Anyway, how does our intrepid kabuki hero kabuki kill his enemies? With his long, red mane of kabuki hair. Seriously, there's more head-banging in this game than most heavy metal concerts. All of this insanity aside, however, the game is actually not terrible. And though I still have yet to get beyond the first stage, I'd hesitantly call it good by the standards of early '90s action platformers. I mean, don't get me wrong, the game is completely ridiculous. But it's a game on a console popularized by a rotund Italian in overalls that eats mushrooms to grow huge and save a princess from a fire-breathing turtle. In that regard, Kabuki: Quantum Fighter's premise is actually par for the course.
There is one reason and one reason only that I bought Dragon Power, and it's not because of the gameplay (which is pretty crap). It's because it's a Dragon Ball game in a ridiculously thin disguise.

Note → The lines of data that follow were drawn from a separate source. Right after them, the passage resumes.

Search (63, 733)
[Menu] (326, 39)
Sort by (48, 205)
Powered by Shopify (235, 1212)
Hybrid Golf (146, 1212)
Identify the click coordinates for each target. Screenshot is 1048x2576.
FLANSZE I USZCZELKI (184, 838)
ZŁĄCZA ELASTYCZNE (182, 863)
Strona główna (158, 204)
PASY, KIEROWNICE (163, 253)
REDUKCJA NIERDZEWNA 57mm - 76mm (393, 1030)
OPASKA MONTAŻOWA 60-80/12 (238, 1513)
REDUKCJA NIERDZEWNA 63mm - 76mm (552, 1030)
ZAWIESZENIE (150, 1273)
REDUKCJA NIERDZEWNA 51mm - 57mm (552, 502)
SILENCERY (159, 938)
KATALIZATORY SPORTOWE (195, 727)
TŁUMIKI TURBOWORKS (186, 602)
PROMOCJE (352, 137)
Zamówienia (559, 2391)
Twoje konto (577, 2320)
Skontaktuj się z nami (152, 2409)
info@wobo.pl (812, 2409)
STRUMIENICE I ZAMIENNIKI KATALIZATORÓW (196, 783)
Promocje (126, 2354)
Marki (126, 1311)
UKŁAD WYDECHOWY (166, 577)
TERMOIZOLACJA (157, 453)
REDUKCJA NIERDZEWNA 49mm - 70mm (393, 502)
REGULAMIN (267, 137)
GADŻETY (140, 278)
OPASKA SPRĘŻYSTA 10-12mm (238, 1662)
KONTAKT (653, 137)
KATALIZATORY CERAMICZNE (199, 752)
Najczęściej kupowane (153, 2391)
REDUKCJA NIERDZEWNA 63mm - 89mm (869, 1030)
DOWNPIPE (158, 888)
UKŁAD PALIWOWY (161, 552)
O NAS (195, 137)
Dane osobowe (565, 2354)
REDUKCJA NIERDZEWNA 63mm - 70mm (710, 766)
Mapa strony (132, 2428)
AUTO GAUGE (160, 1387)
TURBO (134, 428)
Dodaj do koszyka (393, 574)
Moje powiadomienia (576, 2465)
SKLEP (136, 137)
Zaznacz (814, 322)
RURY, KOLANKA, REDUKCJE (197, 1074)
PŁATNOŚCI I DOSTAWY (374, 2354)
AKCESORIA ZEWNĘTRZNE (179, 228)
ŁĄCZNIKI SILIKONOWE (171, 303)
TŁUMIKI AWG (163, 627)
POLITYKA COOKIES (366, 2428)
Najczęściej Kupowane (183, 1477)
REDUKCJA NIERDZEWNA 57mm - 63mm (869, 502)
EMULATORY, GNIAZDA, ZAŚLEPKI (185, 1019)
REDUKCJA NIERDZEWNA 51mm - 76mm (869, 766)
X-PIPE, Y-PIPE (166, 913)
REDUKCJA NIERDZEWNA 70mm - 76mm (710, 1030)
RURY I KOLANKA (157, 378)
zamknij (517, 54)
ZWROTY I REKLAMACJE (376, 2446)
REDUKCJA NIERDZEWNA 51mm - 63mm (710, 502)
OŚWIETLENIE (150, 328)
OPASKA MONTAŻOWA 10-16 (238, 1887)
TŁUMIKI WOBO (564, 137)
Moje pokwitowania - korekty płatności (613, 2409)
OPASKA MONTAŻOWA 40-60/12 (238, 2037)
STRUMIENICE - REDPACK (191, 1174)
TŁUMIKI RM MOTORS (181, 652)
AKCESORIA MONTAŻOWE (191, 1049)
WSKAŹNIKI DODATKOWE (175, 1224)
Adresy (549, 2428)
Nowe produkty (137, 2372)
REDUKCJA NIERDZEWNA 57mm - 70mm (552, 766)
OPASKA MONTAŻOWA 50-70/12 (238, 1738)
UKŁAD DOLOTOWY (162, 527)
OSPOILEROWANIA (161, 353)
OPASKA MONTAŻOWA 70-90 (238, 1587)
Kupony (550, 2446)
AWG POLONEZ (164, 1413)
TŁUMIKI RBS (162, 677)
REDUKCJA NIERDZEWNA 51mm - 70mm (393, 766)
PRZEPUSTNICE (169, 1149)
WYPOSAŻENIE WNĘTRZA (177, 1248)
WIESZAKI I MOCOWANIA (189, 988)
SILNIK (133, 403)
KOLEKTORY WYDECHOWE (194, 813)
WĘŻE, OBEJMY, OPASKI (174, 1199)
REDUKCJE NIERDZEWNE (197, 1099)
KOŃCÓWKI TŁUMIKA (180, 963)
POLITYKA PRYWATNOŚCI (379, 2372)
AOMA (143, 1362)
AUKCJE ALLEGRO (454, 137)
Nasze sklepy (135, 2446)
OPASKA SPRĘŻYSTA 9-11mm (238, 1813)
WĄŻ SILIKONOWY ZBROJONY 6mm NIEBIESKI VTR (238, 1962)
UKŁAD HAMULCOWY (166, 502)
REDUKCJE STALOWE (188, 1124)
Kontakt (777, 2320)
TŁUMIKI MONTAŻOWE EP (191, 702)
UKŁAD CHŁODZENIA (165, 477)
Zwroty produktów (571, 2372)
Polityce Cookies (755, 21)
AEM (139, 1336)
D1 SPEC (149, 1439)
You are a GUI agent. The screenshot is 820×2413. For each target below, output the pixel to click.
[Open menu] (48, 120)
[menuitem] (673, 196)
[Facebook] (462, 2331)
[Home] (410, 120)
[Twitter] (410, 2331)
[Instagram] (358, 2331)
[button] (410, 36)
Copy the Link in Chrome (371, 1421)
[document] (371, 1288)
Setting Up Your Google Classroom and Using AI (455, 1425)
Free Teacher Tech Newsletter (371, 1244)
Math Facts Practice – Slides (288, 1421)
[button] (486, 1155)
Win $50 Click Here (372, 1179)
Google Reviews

Sort of like putting on glasses and pretending you're not Superman. Except that those that know better aren't stupid enough to believe it. Dragon Power is more or less a history lesson on censorship and localization in the NES era. The game was released well before anything Dragon Ball had become popular in the west, so Bandai decided to strip out all of the Dragon Ball-ness by changing names, giving Goku a shorter haircut and a Karate Kid bandana, and transforming Master Roshi's perverted desire for panties into a desire for sandwiches (which arguably is even more perverted).
It's the sort of ridiculous localization that thankfully just doesn't happen that often anymore. Not that I'm really clamoring to play a properly localized version of Dragon Power. It's a pretty bad game. Clunky controls and poor combat would doom this game to obscurity if it weren't for its translation asking you to bring Master Roshi all the sandwiches you can find.